(Supplied material begins)

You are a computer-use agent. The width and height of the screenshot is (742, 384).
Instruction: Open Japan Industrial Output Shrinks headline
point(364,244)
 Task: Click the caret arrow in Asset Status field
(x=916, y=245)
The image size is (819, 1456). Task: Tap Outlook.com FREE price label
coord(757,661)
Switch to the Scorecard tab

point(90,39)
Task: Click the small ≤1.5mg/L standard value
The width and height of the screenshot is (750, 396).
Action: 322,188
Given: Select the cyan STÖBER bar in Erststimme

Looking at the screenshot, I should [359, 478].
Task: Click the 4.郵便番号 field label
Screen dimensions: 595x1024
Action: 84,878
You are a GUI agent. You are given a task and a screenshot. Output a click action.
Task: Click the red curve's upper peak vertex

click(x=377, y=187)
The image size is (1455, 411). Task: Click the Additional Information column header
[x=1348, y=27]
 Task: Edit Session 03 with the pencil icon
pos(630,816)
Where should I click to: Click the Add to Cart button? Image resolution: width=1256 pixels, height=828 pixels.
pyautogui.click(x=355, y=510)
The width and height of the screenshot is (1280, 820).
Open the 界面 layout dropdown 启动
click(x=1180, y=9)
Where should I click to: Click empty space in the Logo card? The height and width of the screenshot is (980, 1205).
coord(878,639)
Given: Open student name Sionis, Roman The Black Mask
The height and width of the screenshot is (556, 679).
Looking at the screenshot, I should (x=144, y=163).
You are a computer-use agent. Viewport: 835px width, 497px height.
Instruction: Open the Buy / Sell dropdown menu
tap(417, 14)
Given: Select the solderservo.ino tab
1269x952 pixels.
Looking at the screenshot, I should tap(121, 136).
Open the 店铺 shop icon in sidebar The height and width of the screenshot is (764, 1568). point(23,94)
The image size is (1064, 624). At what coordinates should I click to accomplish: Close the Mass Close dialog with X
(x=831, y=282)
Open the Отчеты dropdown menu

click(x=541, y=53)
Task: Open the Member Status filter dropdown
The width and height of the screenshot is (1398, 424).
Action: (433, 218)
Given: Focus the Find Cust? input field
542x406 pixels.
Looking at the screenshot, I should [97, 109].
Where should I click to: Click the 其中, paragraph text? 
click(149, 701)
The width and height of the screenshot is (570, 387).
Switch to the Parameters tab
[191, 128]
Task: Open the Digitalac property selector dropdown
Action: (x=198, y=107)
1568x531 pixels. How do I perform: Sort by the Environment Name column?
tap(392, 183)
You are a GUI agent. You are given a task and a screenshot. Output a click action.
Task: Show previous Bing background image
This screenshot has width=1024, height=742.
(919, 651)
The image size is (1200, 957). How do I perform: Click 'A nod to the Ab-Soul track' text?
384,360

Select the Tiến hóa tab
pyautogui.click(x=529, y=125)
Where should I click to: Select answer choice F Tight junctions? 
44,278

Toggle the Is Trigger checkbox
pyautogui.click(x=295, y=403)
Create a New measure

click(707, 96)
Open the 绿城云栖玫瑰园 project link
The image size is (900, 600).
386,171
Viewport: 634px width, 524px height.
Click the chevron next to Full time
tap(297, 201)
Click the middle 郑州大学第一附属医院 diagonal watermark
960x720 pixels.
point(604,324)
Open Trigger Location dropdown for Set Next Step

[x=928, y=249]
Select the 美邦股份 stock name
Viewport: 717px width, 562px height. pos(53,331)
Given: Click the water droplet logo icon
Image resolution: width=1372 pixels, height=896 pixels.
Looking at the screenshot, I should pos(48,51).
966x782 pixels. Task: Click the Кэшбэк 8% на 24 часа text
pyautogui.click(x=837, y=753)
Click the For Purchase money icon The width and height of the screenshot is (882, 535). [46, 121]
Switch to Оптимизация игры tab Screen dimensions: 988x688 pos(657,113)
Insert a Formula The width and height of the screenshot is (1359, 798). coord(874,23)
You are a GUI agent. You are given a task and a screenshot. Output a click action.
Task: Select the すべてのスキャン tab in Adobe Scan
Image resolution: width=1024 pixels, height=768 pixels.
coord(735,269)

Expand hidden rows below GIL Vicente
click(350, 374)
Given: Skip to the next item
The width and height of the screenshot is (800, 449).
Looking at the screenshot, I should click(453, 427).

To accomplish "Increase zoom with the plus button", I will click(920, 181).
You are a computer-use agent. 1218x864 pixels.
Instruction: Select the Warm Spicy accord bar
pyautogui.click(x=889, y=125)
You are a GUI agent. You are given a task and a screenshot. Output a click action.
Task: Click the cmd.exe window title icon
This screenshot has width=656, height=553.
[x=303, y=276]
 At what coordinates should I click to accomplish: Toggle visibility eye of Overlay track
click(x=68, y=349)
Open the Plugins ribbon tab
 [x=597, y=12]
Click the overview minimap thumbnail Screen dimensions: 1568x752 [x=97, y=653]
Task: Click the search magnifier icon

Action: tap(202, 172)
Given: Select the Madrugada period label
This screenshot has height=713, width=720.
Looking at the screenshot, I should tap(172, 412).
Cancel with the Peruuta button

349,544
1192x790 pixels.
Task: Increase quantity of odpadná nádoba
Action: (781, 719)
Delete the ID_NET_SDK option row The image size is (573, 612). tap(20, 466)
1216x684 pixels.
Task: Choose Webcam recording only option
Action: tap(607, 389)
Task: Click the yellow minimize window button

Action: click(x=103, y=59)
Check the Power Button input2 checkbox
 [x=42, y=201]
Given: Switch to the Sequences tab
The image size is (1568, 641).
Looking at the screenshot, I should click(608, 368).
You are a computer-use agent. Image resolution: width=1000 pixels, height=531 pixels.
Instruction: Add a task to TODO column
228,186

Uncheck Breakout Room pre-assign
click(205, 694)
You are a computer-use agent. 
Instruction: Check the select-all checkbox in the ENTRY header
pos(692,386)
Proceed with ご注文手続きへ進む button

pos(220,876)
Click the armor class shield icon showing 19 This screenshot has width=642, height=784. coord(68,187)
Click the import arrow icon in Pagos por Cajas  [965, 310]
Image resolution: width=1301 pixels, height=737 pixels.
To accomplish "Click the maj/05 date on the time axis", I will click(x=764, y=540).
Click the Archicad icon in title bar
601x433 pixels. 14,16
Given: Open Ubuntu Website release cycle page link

(Supplied material ends)

Work to complete - In the entries above, the lines between the one holding "Open the 绿城云栖玫瑰园 project link" and the one holding "Given: Click the water droplet logo icon", inclusive, are to be printed exactly as written, and those alone.

Answer -
Open the 绿城云栖玫瑰园 project link
The image size is (900, 600).
386,171
Viewport: 634px width, 524px height.
Click the chevron next to Full time
tap(297, 201)
Click the middle 郑州大学第一附属医院 diagonal watermark
960x720 pixels.
point(604,324)
Open Trigger Location dropdown for Set Next Step

[x=928, y=249]
Select the 美邦股份 stock name
Viewport: 717px width, 562px height. pos(53,331)
Given: Click the water droplet logo icon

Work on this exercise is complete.